According to Perry, the knife came that June. One of Walmart’s in-house lawyers interviewed him as part of an investigation into a separate matter — except the lawyer wouldn’t tell Perry what the investigation was about.
“It was apparent that [the lawyer] knew the objective of the interview, but refused to confront and outline any specific allegations,” the lawsuit says. “When completed, Perry was clueless about what the investigation specifically involved.” Still, Perry was asked to turn in his Walmart ID and leave the premises that day, and the company fired him on July 6, 2017.
The rest of Perry’s lawsuit suggests that this in-house investigation was related to HR, where Perry’s boss directed him to work closely with an under-performing employee. Except the employee knew she was likely to be fired, so she “falsely reported Perry for inappropriate conduct: it was her preemptive strike to stop the upcoming job termination.”
That complaint from the under-performing employee drove the mystery investigation, which then became the pretext Walmart senior executives could use to fire Perry in retaliation for not watering down his Mexico Memo — that’s the story, as Perry tells it.
Walmart denies the accusations Perry raises, of course. In a statement given to the Arkansas Times — which, to give credit where it’s due, first reported the story of Perry’s lawsuit — Walmart said the following:
“Mr.
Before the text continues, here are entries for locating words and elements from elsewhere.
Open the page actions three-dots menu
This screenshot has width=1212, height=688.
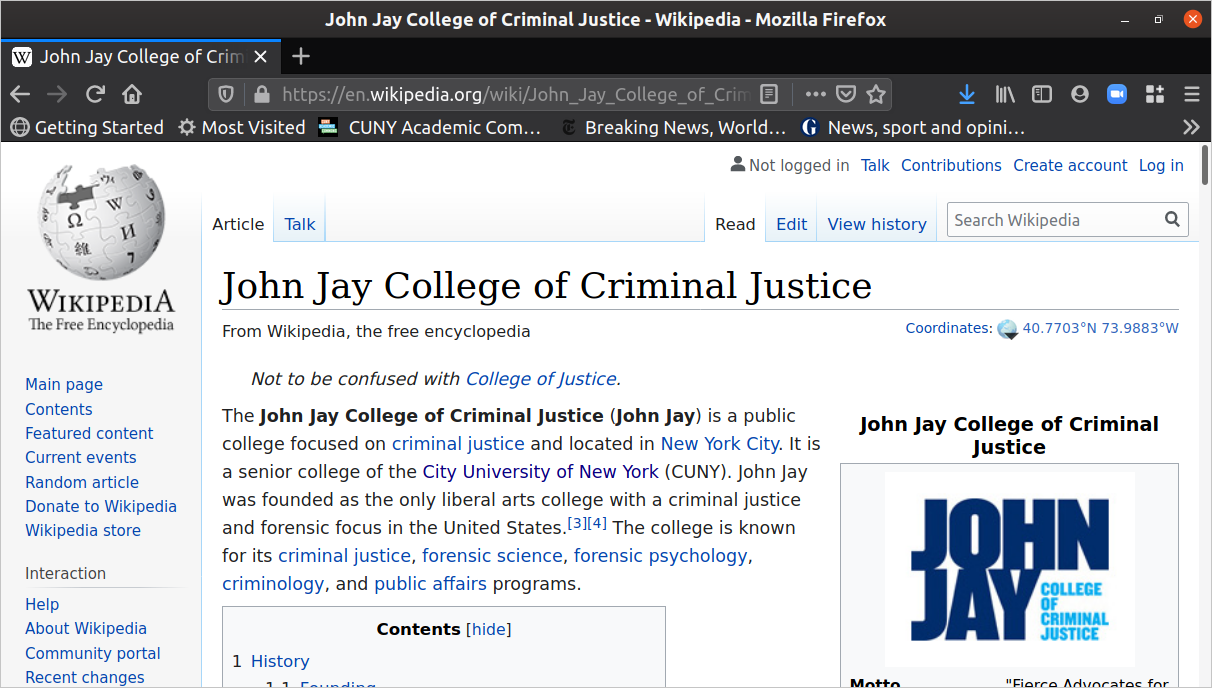816,94
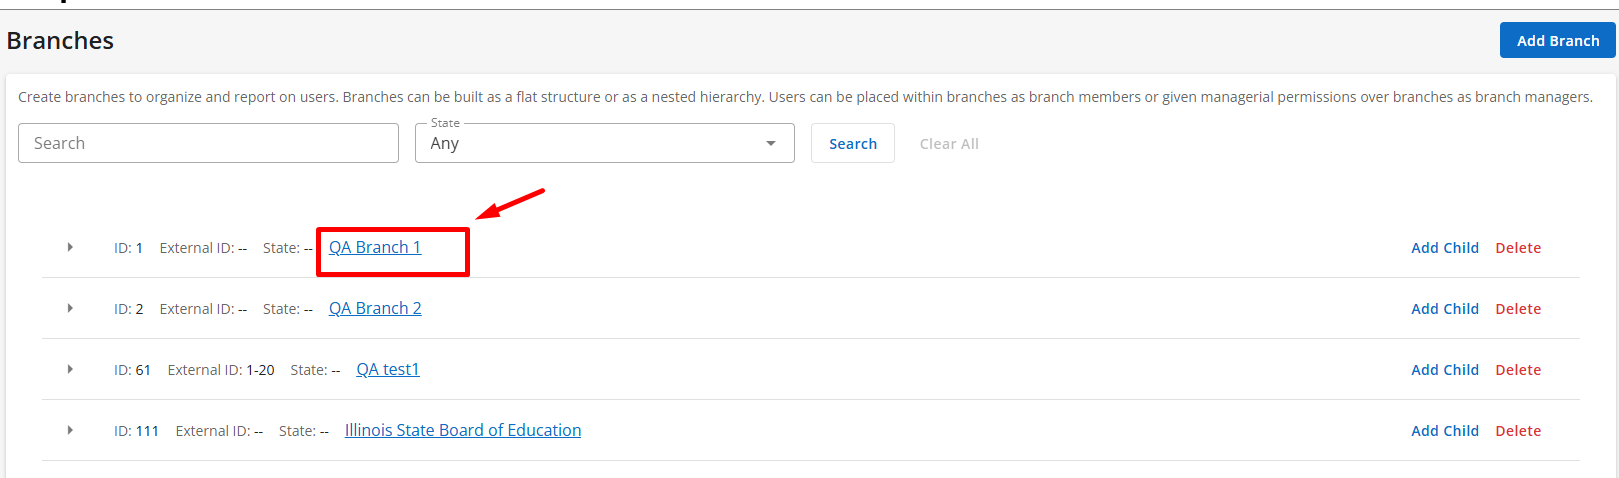Open the QA test1 link
This screenshot has width=1619, height=478.
coord(388,369)
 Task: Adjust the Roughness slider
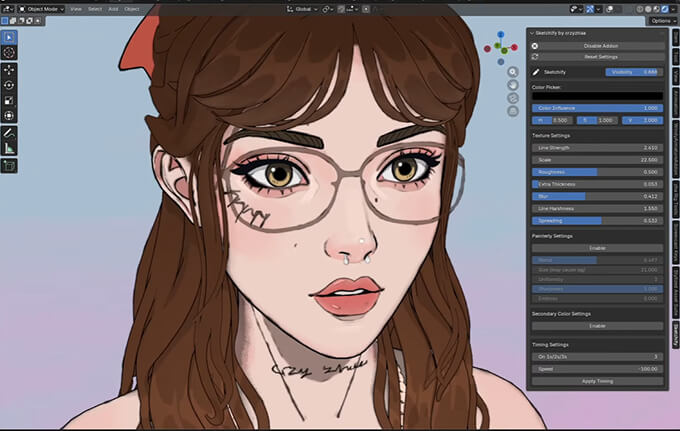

Perry’s termination was due to violation of our ethics, discrimination and harassment policies and had nothing to do with his work on our seven-year FCPA Investigation. The allegations are without merit and we will defend the company against the claims.”
For whatever it’s worth, in Arkansas the statute of limitations for civil complaints is three years, which in Perry’s case is almost up: July 2017 to July 2020.